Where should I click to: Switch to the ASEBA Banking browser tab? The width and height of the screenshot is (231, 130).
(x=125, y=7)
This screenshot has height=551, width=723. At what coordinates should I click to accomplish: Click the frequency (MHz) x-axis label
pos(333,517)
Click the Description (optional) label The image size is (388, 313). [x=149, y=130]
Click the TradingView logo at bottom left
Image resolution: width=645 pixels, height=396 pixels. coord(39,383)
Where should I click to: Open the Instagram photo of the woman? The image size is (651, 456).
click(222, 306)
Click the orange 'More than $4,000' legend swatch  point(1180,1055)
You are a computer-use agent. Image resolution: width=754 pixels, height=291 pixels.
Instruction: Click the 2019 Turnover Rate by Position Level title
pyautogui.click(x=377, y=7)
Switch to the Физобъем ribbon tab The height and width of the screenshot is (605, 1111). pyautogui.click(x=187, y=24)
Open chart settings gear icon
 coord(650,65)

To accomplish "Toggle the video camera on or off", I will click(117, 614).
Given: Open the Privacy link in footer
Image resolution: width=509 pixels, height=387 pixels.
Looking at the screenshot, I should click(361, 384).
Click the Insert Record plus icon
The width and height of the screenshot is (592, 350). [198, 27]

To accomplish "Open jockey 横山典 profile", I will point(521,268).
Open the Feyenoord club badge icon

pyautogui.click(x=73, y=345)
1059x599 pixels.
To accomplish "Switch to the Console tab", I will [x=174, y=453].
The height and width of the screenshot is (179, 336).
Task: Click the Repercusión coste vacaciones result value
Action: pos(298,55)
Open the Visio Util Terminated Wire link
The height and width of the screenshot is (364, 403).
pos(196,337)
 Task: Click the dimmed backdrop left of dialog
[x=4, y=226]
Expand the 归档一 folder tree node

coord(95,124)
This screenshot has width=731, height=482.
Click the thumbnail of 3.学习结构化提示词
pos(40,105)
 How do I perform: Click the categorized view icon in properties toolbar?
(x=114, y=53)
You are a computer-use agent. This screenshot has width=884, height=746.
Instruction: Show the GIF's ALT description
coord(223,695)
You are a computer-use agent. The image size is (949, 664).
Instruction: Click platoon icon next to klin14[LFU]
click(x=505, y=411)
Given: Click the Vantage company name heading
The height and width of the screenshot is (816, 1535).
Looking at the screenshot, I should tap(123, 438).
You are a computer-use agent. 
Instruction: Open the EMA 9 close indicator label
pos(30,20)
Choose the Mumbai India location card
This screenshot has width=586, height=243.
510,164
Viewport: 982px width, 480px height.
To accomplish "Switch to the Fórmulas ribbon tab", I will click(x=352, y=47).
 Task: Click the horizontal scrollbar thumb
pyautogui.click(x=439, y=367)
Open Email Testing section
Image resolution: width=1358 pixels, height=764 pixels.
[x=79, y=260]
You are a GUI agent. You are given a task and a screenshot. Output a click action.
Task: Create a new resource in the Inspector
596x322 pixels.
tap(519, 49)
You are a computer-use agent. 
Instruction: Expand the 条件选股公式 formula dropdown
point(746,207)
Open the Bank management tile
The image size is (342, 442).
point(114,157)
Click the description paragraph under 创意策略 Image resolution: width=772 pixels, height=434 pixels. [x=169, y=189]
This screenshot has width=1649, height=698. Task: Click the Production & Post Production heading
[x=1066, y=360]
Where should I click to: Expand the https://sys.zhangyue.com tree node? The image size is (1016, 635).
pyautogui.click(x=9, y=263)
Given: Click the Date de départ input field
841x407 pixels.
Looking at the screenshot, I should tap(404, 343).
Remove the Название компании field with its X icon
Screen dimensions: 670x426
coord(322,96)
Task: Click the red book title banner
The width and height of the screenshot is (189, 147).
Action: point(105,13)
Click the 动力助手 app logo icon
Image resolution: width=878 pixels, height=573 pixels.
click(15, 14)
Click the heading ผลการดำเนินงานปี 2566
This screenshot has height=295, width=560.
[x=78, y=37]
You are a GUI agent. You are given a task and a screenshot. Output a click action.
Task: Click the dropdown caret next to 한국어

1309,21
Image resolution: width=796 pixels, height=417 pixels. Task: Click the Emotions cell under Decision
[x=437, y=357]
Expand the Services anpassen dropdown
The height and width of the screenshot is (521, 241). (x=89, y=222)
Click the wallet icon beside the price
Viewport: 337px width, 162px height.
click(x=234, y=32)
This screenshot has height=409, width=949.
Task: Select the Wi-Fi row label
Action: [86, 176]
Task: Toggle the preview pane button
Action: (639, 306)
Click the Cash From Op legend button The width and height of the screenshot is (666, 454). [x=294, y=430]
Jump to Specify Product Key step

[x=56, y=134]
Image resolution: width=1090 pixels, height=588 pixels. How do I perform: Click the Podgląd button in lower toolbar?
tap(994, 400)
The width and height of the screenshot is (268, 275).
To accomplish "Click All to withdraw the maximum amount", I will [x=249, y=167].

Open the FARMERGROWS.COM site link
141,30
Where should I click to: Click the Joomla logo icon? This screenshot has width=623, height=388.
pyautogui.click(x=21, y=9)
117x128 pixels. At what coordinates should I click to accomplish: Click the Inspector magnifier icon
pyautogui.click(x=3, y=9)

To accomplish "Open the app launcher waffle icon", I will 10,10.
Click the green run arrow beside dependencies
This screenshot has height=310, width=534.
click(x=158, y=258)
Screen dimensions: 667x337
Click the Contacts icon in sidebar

## TASK STATEMENT:
All of the material needs to be reproduced exactly as it reads.

## WORKED SOLUTION:
Where should I click to: Switch to the ASEBA Banking browser tab? The width and height of the screenshot is (231, 130).
(x=125, y=7)
This screenshot has height=551, width=723. At what coordinates should I click to accomplish: Click the frequency (MHz) x-axis label
pos(333,517)
Click the Description (optional) label The image size is (388, 313). [x=149, y=130]
Click the TradingView logo at bottom left
Image resolution: width=645 pixels, height=396 pixels. coord(39,383)
Where should I click to: Open the Instagram photo of the woman? The image size is (651, 456).
click(222, 306)
Click the orange 'More than $4,000' legend swatch  point(1180,1055)
You are a computer-use agent. Image resolution: width=754 pixels, height=291 pixels.
Instruction: Click the 2019 Turnover Rate by Position Level title
pyautogui.click(x=377, y=7)
Switch to the Физобъем ribbon tab The height and width of the screenshot is (605, 1111). pyautogui.click(x=187, y=24)
Open chart settings gear icon
 coord(650,65)

To accomplish "Toggle the video camera on or off", I will click(117, 614).
Given: Open the Privacy link in footer
Image resolution: width=509 pixels, height=387 pixels.
Looking at the screenshot, I should click(361, 384).
Click the Insert Record plus icon
The width and height of the screenshot is (592, 350). [198, 27]

To accomplish "Open jockey 横山典 profile", I will point(521,268).
Open the Feyenoord club badge icon

pyautogui.click(x=73, y=345)
1059x599 pixels.
To accomplish "Switch to the Console tab", I will [x=174, y=453].
The height and width of the screenshot is (179, 336).
Task: Click the Repercusión coste vacaciones result value
Action: pos(298,55)
Open the Visio Util Terminated Wire link
The height and width of the screenshot is (364, 403).
pos(196,337)
 Task: Click the dimmed backdrop left of dialog
[x=4, y=226]
Expand the 归档一 folder tree node

coord(95,124)
This screenshot has width=731, height=482.
Click the thumbnail of 3.学习结构化提示词
pos(40,105)
 How do I perform: Click the categorized view icon in properties toolbar?
(x=114, y=53)
You are a computer-use agent. This screenshot has width=884, height=746.
Instruction: Show the GIF's ALT description
coord(223,695)
You are a computer-use agent. The image size is (949, 664).
Instruction: Click platoon icon next to klin14[LFU]
click(x=505, y=411)
Given: Click the Vantage company name heading
The height and width of the screenshot is (816, 1535).
Looking at the screenshot, I should tap(123, 438).
You are a computer-use agent. 
Instruction: Open the EMA 9 close indicator label
pos(30,20)
Choose the Mumbai India location card
This screenshot has width=586, height=243.
510,164
Viewport: 982px width, 480px height.
To accomplish "Switch to the Fórmulas ribbon tab", I will click(x=352, y=47).
 Task: Click the horizontal scrollbar thumb
pyautogui.click(x=439, y=367)
Open Email Testing section
Image resolution: width=1358 pixels, height=764 pixels.
[x=79, y=260]
You are a GUI agent. You are given a task and a screenshot. Output a click action.
Task: Create a new resource in the Inspector
596x322 pixels.
tap(519, 49)
You are a computer-use agent. 
Instruction: Expand the 条件选股公式 formula dropdown
point(746,207)
Open the Bank management tile
The image size is (342, 442).
point(114,157)
Click the description paragraph under 创意策略 Image resolution: width=772 pixels, height=434 pixels. [x=169, y=189]
This screenshot has width=1649, height=698. Task: Click the Production & Post Production heading
[x=1066, y=360]
Where should I click to: Expand the https://sys.zhangyue.com tree node? The image size is (1016, 635).
pyautogui.click(x=9, y=263)
Given: Click the Date de départ input field
841x407 pixels.
Looking at the screenshot, I should tap(404, 343).
Remove the Название компании field with its X icon
Screen dimensions: 670x426
coord(322,96)
Task: Click the red book title banner
The width and height of the screenshot is (189, 147).
Action: point(105,13)
Click the 动力助手 app logo icon
Image resolution: width=878 pixels, height=573 pixels.
click(15, 14)
Click the heading ผลการดำเนินงานปี 2566
This screenshot has height=295, width=560.
[x=78, y=37]
You are a GUI agent. You are given a task and a screenshot. Output a click action.
Task: Click the dropdown caret next to 한국어

1309,21
Image resolution: width=796 pixels, height=417 pixels. Task: Click the Emotions cell under Decision
[x=437, y=357]
Expand the Services anpassen dropdown
The height and width of the screenshot is (521, 241). (x=89, y=222)
Click the wallet icon beside the price
Viewport: 337px width, 162px height.
click(x=234, y=32)
This screenshot has height=409, width=949.
Task: Select the Wi-Fi row label
Action: [86, 176]
Task: Toggle the preview pane button
Action: (639, 306)
Click the Cash From Op legend button The width and height of the screenshot is (666, 454). [x=294, y=430]
Jump to Specify Product Key step

[x=56, y=134]
Image resolution: width=1090 pixels, height=588 pixels. How do I perform: Click the Podgląd button in lower toolbar?
tap(994, 400)
The width and height of the screenshot is (268, 275).
To accomplish "Click All to withdraw the maximum amount", I will [x=249, y=167].

Open the FARMERGROWS.COM site link
141,30
Where should I click to: Click the Joomla logo icon? This screenshot has width=623, height=388.
pyautogui.click(x=21, y=9)
117x128 pixels. At what coordinates should I click to accomplish: Click the Inspector magnifier icon
pyautogui.click(x=3, y=9)

To accomplish "Open the app launcher waffle icon", I will 10,10.
Click the green run arrow beside dependencies
This screenshot has height=310, width=534.
click(x=158, y=258)
Screen dimensions: 667x337
Click the Contacts icon in sidebar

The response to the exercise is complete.